Он не угрожал. Ему незачем было угрожать. Бумаги в его руках были опаснее
нацеленного револьвера.
- Досье я оставлю вам, - закончил он. - Никто еще не знает этого
кроме меня. В настоящий момент это только... неосторожность, возможно,
вполне исправимая... Если действовать быстро! Дайте мне отступного и я
вернусь в Касабланку. Я просто оказываю вам услугу, ничего больше...
Скажем, двести тысяч франков. Из рук в руки. Вы ведь так и сделаете,
правда?
Удовлетворенный, он закурил.

2

Когда он заснул? Ночь была все такой же кромешной. Ветер немного
изменил направление и теперь, по-видимому, в полную силу терзал южный
фасад. Его удары рикошетом слышались в скрипе оконных переплетов. Севр
долго искал фонарь. Он скатился под кровать. Он посветил на часы: четверть
восьмого. Значит, уже утро? Во рту чувствовался странный привкус, как
будто десны кровоточили, и он ощущал все тело неловким и неповоротливым,
как замороженная говяжья туша.
Он сел, потер ноги, попробовал отогреть ступни затекшими руками.
Мысль тоже начинала шевелиться, возвращаясь в привычную колею... Домик...
Труп... Будет ли выездной процесс? Слова звучали странно. Суд - те люди, с
которыми он привык встречаться уже долгие годы. Гранжуан, Прокурор, тоже
купил у него квартиру, а раз в месяц он обязательно встречался за обедом с
Председателем Суда, членом, как и он, Ротари-клуба. Впрочем, он и не знал,
в чем собственно состоит следствие. Жандармы, может быть, следователь...

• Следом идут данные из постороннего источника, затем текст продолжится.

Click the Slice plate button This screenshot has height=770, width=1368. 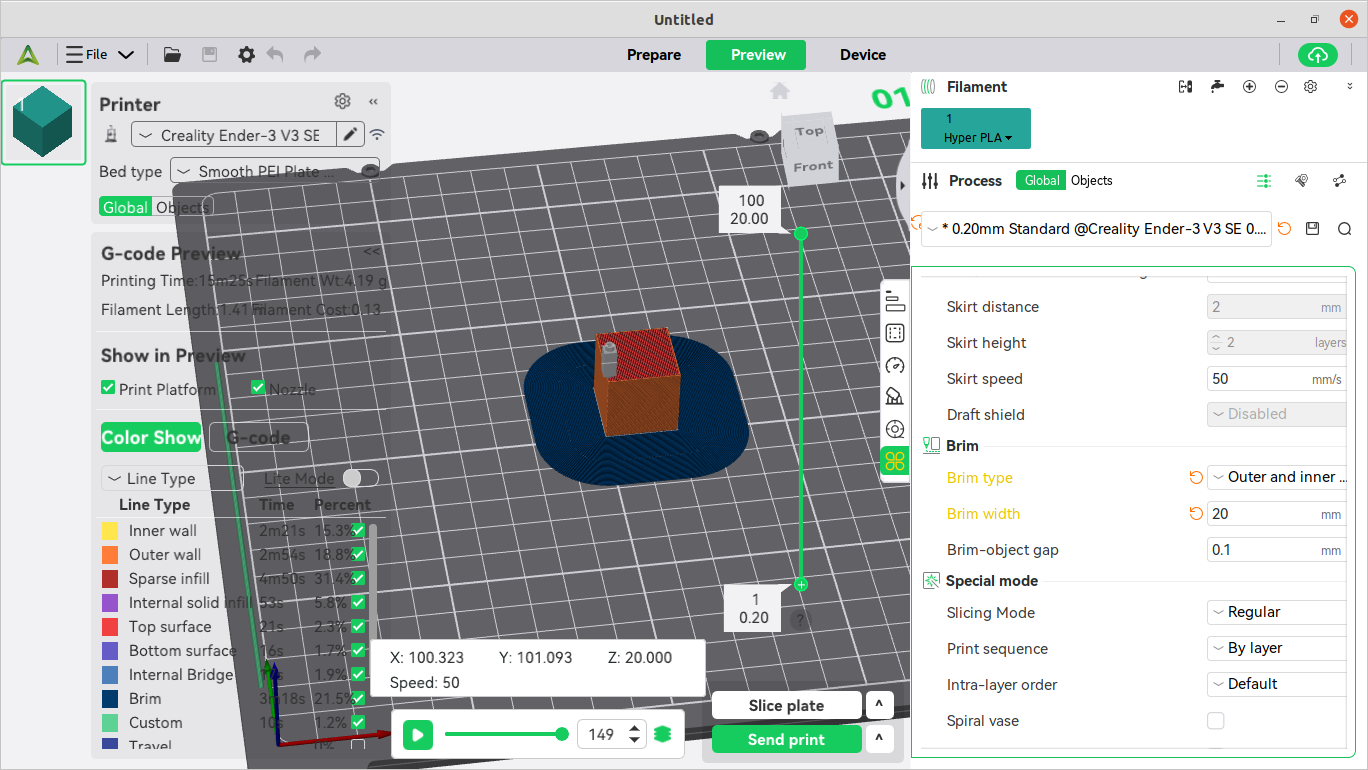coord(786,706)
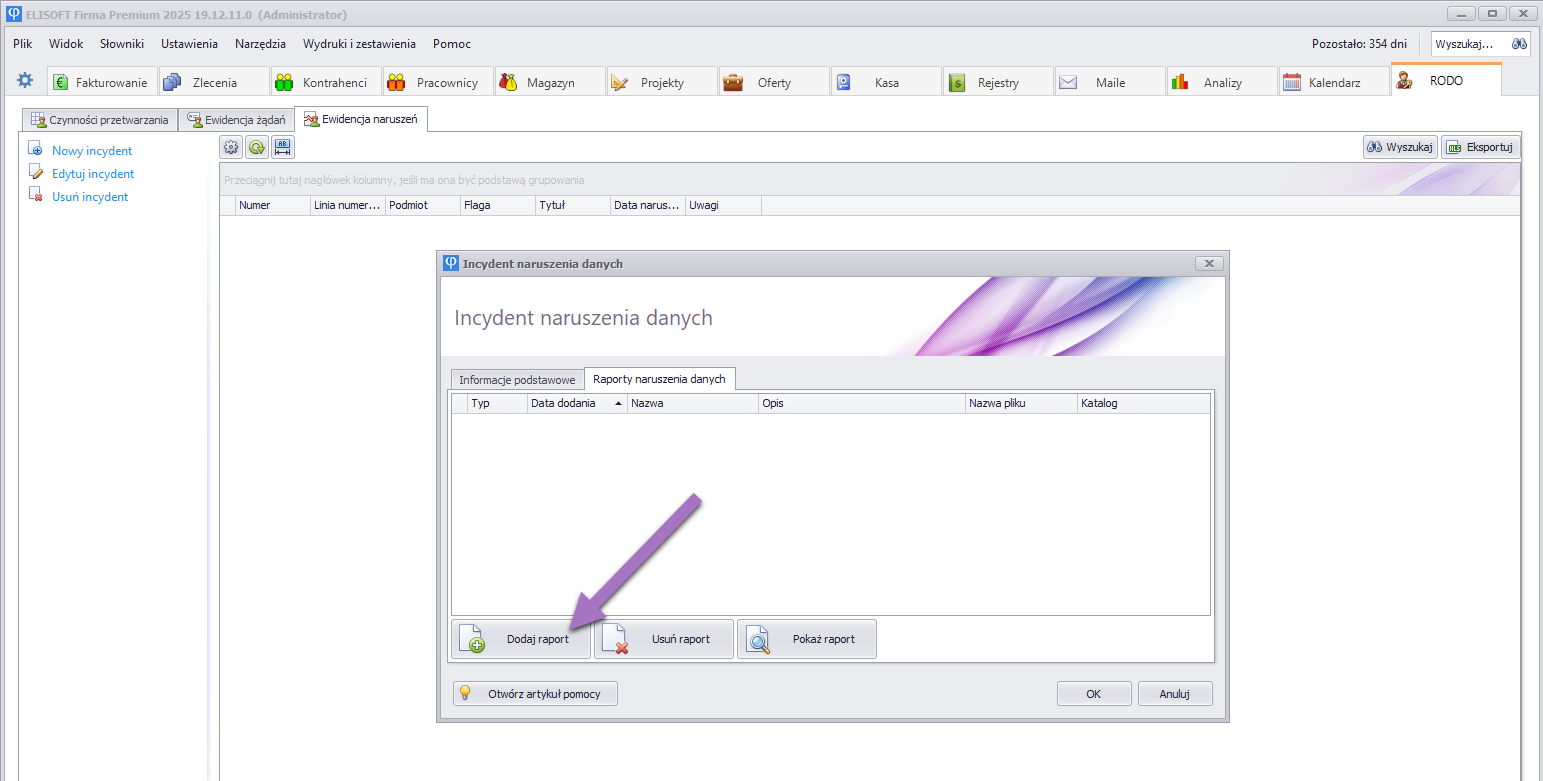Click the Usuń incydent link

pyautogui.click(x=90, y=197)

Значит, Кулондр. Они вместе играли в бридж... Конечно, коекто попытается
замять дело. Его пожалеют. Будут говорить, что он слишком высоко метил,
что его планы устроить новый пляж, построить роскошные отели, в то время
как даже в Ла Боль старая недвижимость уже шла с молотка, были чистым
безумием. Ведь о мошенничестве Мерибеля станет известно не сразу. Больше
всего Севру было обидно, как худшая несправедливость, что его будут
осуждать за здоровый в принципе метод управления, хотя и несколько
устаревший. Может быть, он склонен преувеличивать, слишком преувеличивать!
Но если б не подвел Мерибель, в конце концов он бы выиграл. Его
единственная ошибка в том, что он слушал их, и Денизу, и Мерибеля. У них
на устах были лишь Испания, Строительное Эльдорадо на Коста-Брава... Он
уступил. Кто обЪяснит это Гражданину? Разве мелкий служащий с ежемесячной
зарплатой сможет что-нибудь понять в делах с оборотами в сотни миллионов,
которые потребовали бы от него полной самоотдачи? Он должен был основать
общество. Время семейных предприятий прошло. А он не хотел этого замечать.

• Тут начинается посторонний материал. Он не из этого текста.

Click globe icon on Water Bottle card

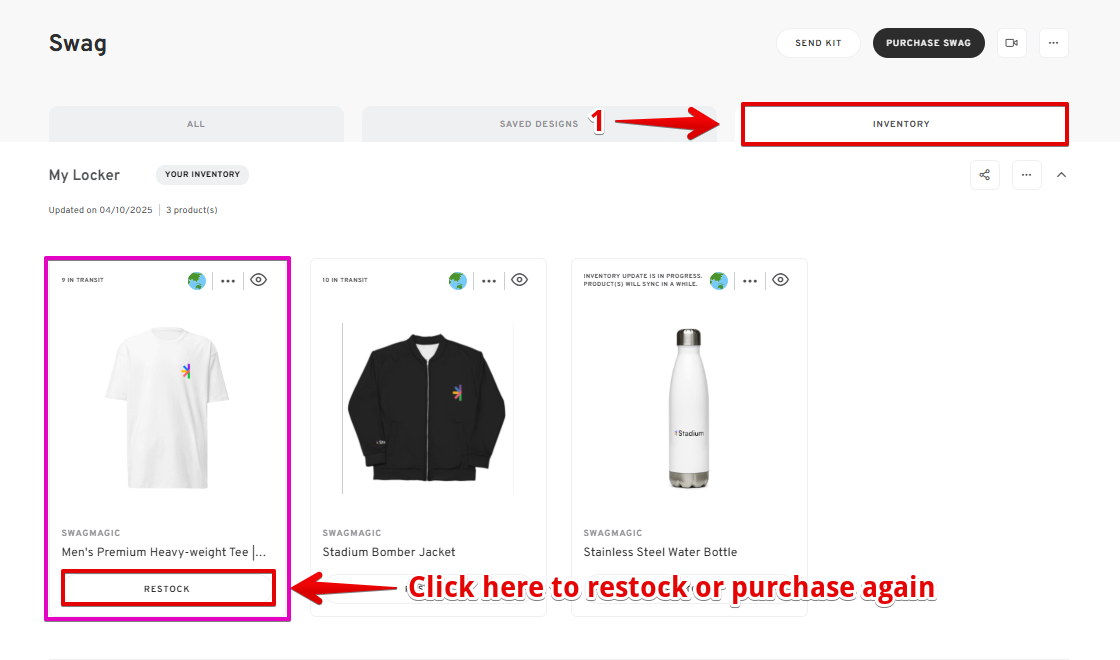pos(719,281)
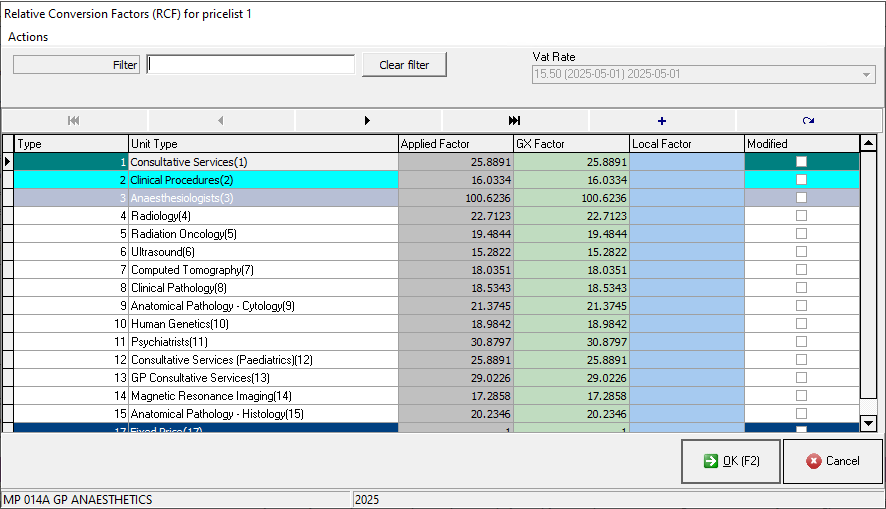This screenshot has width=886, height=509.
Task: Click the plus icon to insert record
Action: [x=661, y=120]
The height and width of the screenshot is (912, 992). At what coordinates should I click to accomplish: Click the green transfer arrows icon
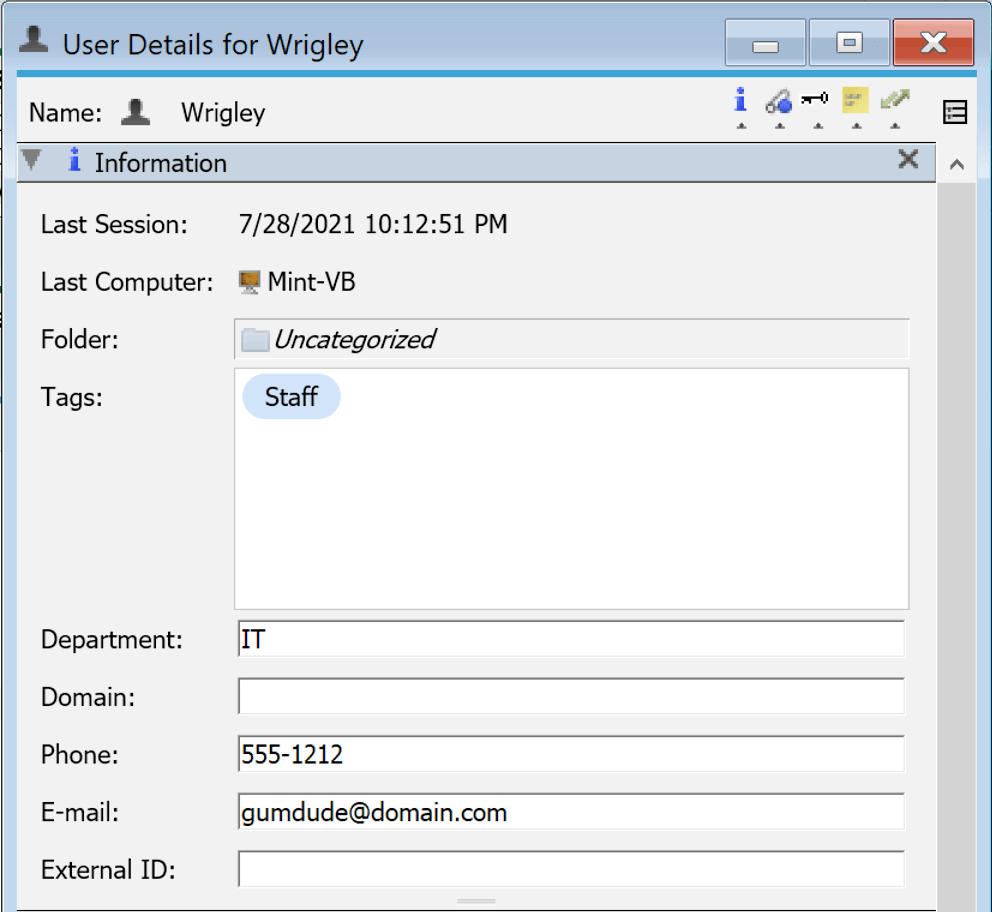click(x=895, y=100)
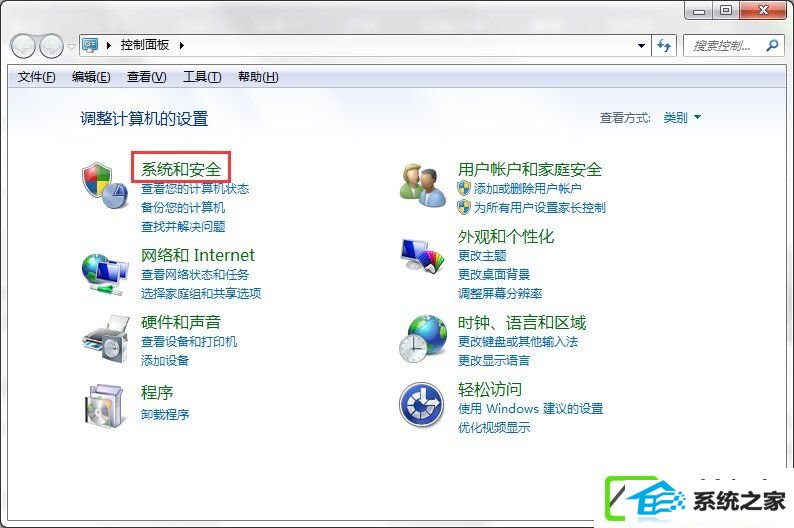Open the Programs disc box icon

point(105,405)
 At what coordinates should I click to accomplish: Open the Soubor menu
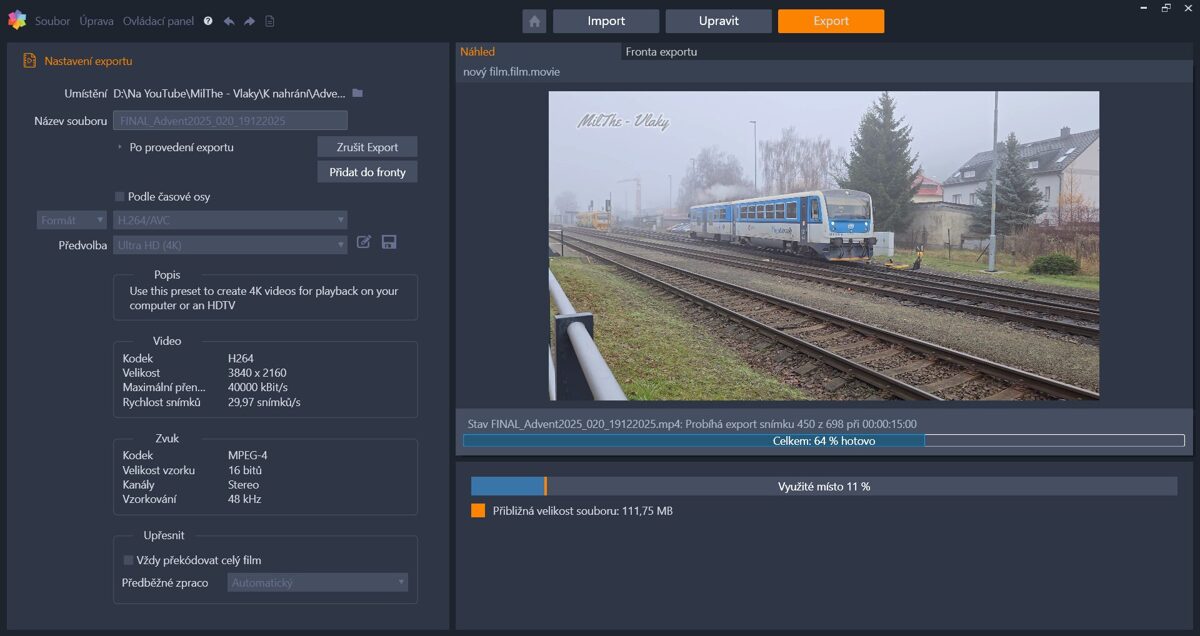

Поручив Мерибелю стройкив в Испании, он трагически ошибся. Но мог ли он
предвидеть, что зять станет мошенником? Кто мог бы подумать, что такой
активный, симпатичный, ловкий помощник - всего-навсего слабак? Даже хуже.

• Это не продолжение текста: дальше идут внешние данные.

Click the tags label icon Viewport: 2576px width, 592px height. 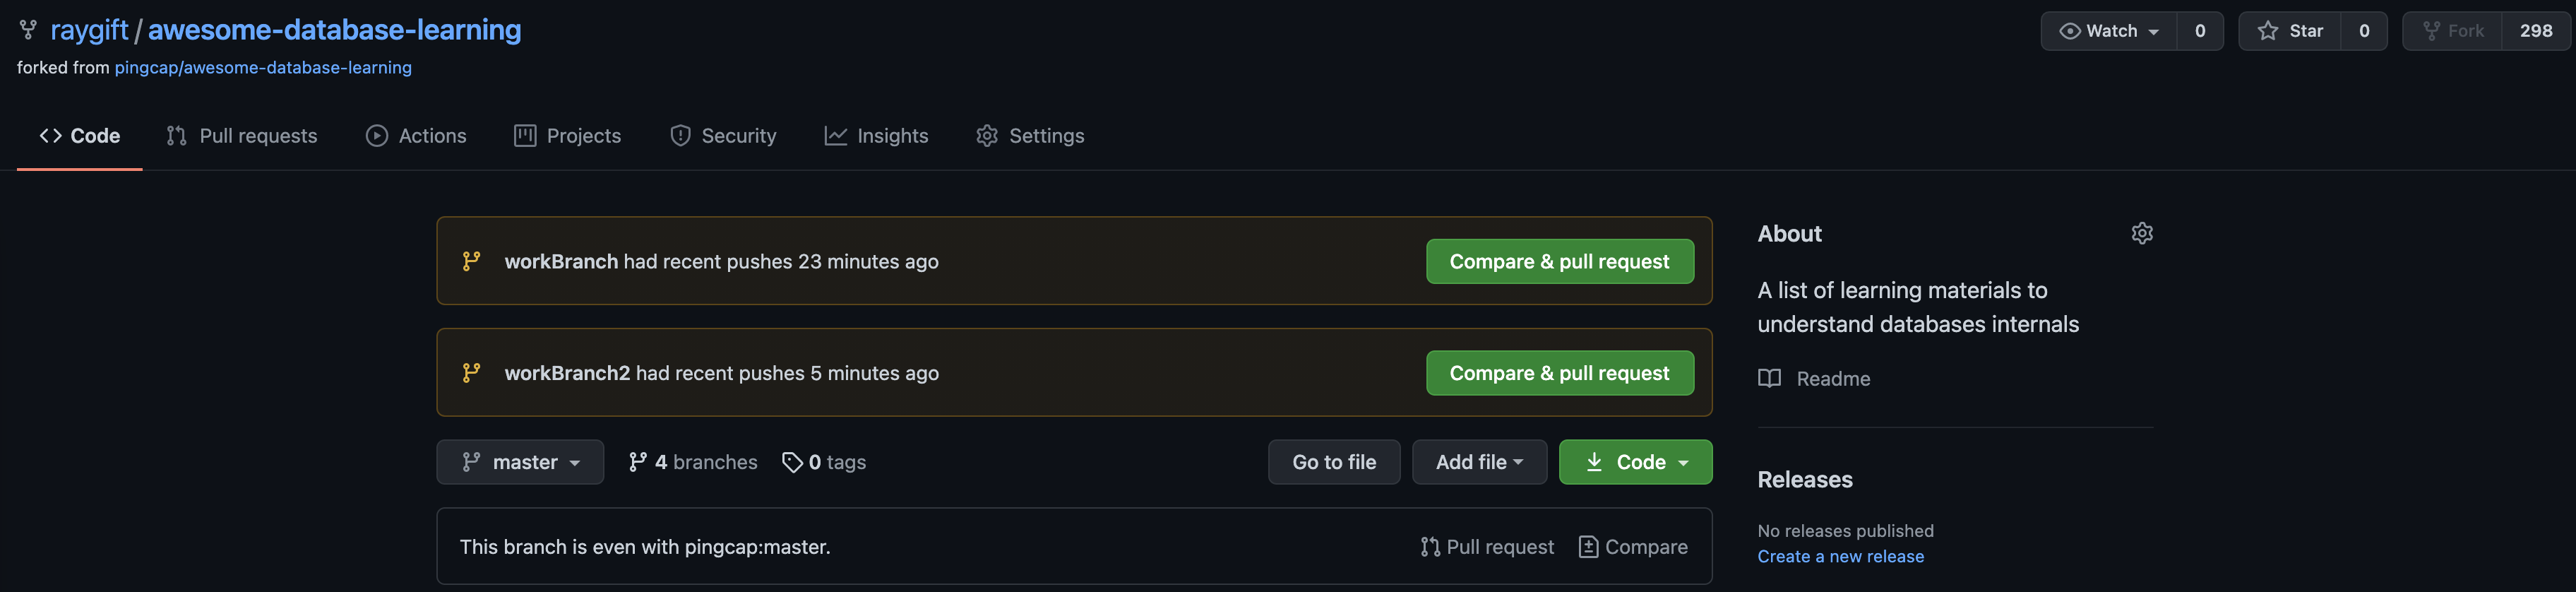[792, 462]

Предатель, сломавшийся, при первой же угрозе... Потому что с Мопре можно
было бы поторговаться.
Севр пытался все вспомнить, но в мыслях его теперь была какая-то
неясность. _Из-за разгоревшейся ссоры... В такие минуты время идет
быстро... Слова как удары... Самое главное, Мерибель не отрицал. Он
заговорил о незначительных `неточностях`, подвергал сомнению обЪем
присвоенного им по словам Мопре. Серьезная, жестокая ссора, которая чуть
не превратилась в драку. Мерибель уже протянул руку к висящим на стене
ружьям. Ружья были его гордость. С десяток их в ряд висели на стене. Когда
они снова сели, все трое были бледны и тяжело дышали. Мопре, лучше всех
владевший собой, попытался разрядить атмосферу. Если б он сам не пережил
нескольких неприятных моментов, он бы так не поступил. Но он же вправе
рассчитывать на компенсацию, отступного, в обмен на молчание... Двести
тысяч франков!.. Очень разумная сумма. Разговаривая, Мерибель спиной к ним
раздувал огонь, дым от которого ветер иногда задувал в комнату через трубу
камина.
- Я вернусь через три дня, - уточнил Мопре. - Вам хватит времени
изучить досье, собрать деньги... А мне надо отдохнуть. Я так торопился от
самой границы, что голова кругом.
Он чуть не протянул им руку.
- До скорого. Уверен, мы найдем общий язык... Вы сами будете меня
благодарить.


...Севр встал. Что бы он не дал, чтобы не думать. Тем более что
теперь это уже совершенно, совершенно бесполезно. Но он кишел
воспоминаниями, как падаль червями. Он натянул брюки, надел еще влажную
куртку. Может, на ногах немного согреется. Он вернулся в кухню,
поколебался, глядя на сапоги. Выйти на улицу? Куда идти? Сумрачный день
просочился сквозь ставни, но со стороны сада ветер почти не было слышно.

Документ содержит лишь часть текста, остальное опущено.